Earlier today we announced Claude Mythos Preview, a new general-purpose language model. This model performs strongly across the board, but it is strikingly capable at computer security tasks. In response, we have launched Project Glasswing, an effort to use Mythos Preview to help secure the world’s most critical software, and to prepare the industry for the practices we all will need to adopt to keep ahead of cyberattackers.

This blog post provides technical details for researchers and practitioners who want to understand exactly how we have been testing this model, and what we have found over the past month. We hope this will show why we view this as a watershed moment for security, and why we have chosen to begin a coordinated effort to reinforce the world’s cyber defenses.

We begin with our overall impressions of Mythos Preview’s capabilities, and how we expect that this model, and future ones like it, will affect the security industry. Then, we discuss how we evaluated this model in more detail, and what it achieved during our testing. We then look at Mythos Preview’s ability to find and exploit zero-day (that is, undiscovered) vulnerabilities in real open source codebases. After that we discuss how Mythos Preview has proven capable of reverse-engineering exploits on closed-source software, and turning N-day (that is, known but not yet widely patched) vulnerabilities into exploits.
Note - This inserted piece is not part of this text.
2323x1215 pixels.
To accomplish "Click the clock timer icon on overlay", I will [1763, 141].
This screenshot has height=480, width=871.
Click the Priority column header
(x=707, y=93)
As we discuss below, we’re limited in what we can report here. Over 99% of the vulnerabilities we’ve found have not yet been patched, so it would be irresponsible for us to disclose details about them (per our coordinated vulnerability disclosure process). Yet even the 1% of bugs we are able to discuss give a clear picture of a substantial leap in what we believe to be the next generation of models’ cybersecurity capabilities—one that warrants substantial coordinated defensive action across the industry. We conclude our post with advice for cyber defenders today, and a call for the industry to begin taking urgent action in response.
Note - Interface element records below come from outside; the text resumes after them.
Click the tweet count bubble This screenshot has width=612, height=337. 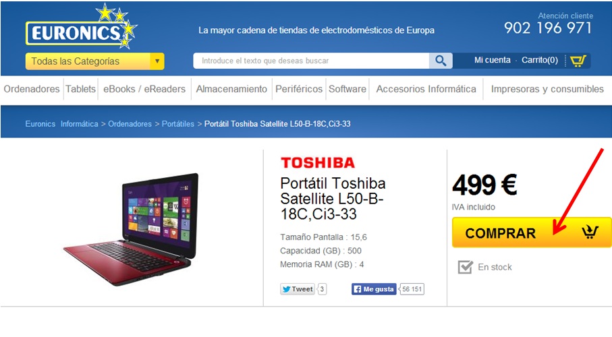322,289
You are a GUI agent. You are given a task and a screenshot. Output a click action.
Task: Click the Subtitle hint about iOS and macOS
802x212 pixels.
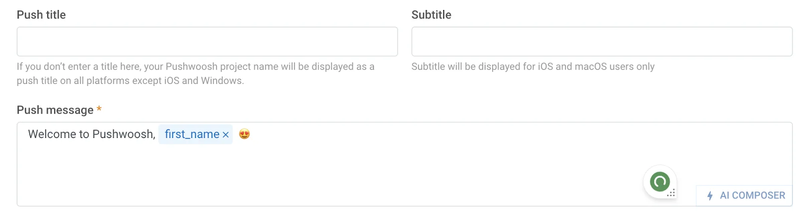[533, 67]
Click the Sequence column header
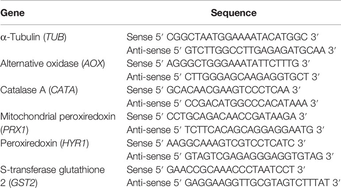341x188 pixels. pyautogui.click(x=234, y=14)
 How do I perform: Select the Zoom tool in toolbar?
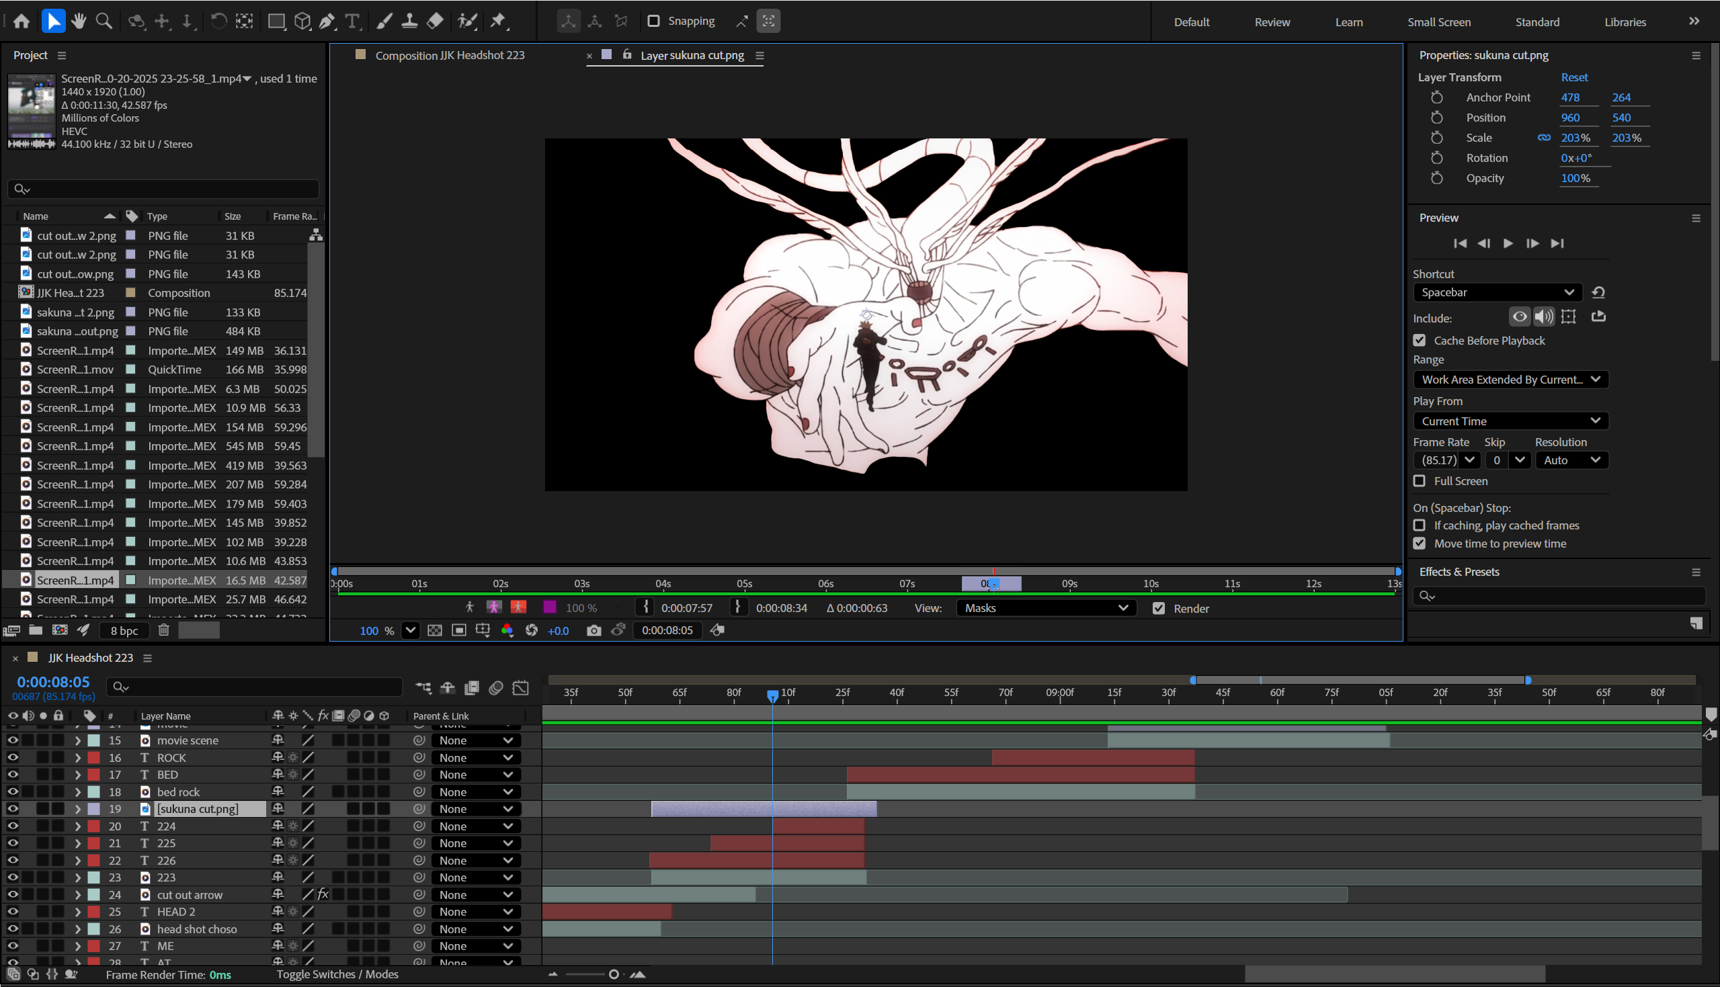click(104, 21)
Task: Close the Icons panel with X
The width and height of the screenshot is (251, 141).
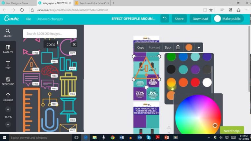Action: 74,44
According to Anthropic, Claude Mythos had found thousands of vulnerabilities. They wrote:

We have identified thousands of additional high- and critical-severity vulnerabilities that we are working on responsibly disclosing to open source maintainers and closed source vendors. We have contracted a number of professional security contractors to assist in our disclosure process by manually validating every bug report before we send it out to ensure that we send only high-quality reports to maintainers.

While we are unable to state with certainty that these vulnerabilities are definitely high- or critical-severity, in practice we have found that our human validators overwhelmingly agree with the original severity assigned by the model: in 89% of the 198 manually reviewed vulnerability reports, our expert contractors agreed with Claude’s severity assessment exactly, and 98% of the assessments were within one severity level. If these results hold consistently for our remaining findings, we would have over a thousand more critical severity vulnerabilities and thousands more high severity vulnerabilities. Eventually it may become necessary to relax our stringent human-review requirements. In any such case, we commit to publicly stating any changes we will make to our processes in advance of doing so.

It appears that rapidly advancing AI applied to cybersecurity could lead to an arms race between those AIs attempting to find and patch vulnerabilities and those attempting to exploit them.